### SUPPLIED MATERIAL

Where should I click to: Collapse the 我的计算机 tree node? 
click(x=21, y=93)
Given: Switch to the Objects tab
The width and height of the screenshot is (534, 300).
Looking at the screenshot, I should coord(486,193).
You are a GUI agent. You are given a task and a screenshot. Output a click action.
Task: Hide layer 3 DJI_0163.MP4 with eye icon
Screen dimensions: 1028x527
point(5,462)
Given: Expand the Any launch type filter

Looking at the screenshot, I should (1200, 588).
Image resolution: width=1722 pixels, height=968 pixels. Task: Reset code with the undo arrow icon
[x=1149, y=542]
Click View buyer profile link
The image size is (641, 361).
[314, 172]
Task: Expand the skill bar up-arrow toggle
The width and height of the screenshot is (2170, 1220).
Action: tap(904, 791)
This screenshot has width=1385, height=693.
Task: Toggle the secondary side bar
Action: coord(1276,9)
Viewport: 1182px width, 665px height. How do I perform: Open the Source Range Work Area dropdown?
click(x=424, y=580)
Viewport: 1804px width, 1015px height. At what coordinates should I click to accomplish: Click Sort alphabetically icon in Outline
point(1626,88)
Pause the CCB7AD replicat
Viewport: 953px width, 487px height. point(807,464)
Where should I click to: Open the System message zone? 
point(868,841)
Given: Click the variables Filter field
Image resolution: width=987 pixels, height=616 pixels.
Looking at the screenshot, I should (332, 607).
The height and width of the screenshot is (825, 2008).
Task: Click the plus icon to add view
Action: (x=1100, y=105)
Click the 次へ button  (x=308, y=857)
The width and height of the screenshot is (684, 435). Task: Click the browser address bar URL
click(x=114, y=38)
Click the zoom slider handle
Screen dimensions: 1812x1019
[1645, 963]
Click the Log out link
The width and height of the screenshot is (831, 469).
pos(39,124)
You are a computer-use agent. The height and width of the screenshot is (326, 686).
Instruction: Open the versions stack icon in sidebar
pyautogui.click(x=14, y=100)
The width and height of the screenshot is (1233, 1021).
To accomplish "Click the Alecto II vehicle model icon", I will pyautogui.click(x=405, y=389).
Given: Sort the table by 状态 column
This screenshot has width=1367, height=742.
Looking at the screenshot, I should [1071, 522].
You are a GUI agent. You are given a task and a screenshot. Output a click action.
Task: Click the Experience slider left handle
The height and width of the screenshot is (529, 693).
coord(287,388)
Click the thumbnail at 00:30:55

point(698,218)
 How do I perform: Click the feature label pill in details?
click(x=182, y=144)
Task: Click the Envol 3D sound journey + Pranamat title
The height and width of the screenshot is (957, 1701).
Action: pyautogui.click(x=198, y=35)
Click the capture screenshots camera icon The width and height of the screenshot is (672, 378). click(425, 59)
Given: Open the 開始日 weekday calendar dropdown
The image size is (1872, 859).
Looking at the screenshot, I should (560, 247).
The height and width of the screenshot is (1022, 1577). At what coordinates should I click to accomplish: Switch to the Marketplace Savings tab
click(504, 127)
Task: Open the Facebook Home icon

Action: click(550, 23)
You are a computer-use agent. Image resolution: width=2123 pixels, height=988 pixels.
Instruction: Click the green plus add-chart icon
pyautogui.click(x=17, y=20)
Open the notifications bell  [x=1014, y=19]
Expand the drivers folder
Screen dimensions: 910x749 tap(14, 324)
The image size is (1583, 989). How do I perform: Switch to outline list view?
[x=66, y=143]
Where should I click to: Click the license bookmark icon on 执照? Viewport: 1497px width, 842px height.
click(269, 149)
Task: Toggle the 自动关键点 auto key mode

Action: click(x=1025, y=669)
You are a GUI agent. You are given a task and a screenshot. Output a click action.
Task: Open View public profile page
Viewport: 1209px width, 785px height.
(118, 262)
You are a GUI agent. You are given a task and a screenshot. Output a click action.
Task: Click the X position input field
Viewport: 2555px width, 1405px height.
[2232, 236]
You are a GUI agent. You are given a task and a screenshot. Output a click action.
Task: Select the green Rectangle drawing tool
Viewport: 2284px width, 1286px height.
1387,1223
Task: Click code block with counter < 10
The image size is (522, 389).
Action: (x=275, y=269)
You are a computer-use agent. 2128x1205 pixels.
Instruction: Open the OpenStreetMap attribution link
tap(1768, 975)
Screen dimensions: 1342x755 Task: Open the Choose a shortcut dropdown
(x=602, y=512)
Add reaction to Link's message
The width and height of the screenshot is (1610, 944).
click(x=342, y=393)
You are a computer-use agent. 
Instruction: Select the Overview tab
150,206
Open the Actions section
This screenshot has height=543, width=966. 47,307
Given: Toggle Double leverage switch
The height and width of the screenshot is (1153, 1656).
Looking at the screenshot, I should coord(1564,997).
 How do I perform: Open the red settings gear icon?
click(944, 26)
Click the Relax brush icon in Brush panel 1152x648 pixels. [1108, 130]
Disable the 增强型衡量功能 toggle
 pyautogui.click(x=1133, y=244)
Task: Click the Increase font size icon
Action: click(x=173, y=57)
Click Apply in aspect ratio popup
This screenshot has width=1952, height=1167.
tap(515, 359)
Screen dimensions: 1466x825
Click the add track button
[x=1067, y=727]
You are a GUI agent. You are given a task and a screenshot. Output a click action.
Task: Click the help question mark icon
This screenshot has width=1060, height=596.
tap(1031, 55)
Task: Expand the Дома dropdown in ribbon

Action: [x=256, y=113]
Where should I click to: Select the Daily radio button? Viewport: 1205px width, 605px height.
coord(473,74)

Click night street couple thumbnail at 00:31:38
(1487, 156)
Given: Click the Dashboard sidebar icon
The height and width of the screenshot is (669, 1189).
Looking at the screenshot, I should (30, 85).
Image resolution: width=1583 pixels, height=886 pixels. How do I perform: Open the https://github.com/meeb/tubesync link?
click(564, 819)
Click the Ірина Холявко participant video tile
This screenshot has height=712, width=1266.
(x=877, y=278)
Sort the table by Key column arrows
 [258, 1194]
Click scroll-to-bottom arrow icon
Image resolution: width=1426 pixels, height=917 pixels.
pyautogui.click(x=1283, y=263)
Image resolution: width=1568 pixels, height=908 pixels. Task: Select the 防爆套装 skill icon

######

**PROBLEM**
Could you set down, exactly as written, the lines above between the one holding "Instruction: Open the versions" and the one holding "Given: Sort the table by 状态 column", inclusive, and nothing more?

**TASK OUTPUT**
Instruction: Open the versions stack icon in sidebar
pyautogui.click(x=14, y=100)
The width and height of the screenshot is (1233, 1021).
To accomplish "Click the Alecto II vehicle model icon", I will pyautogui.click(x=405, y=389).
Given: Sort the table by 状态 column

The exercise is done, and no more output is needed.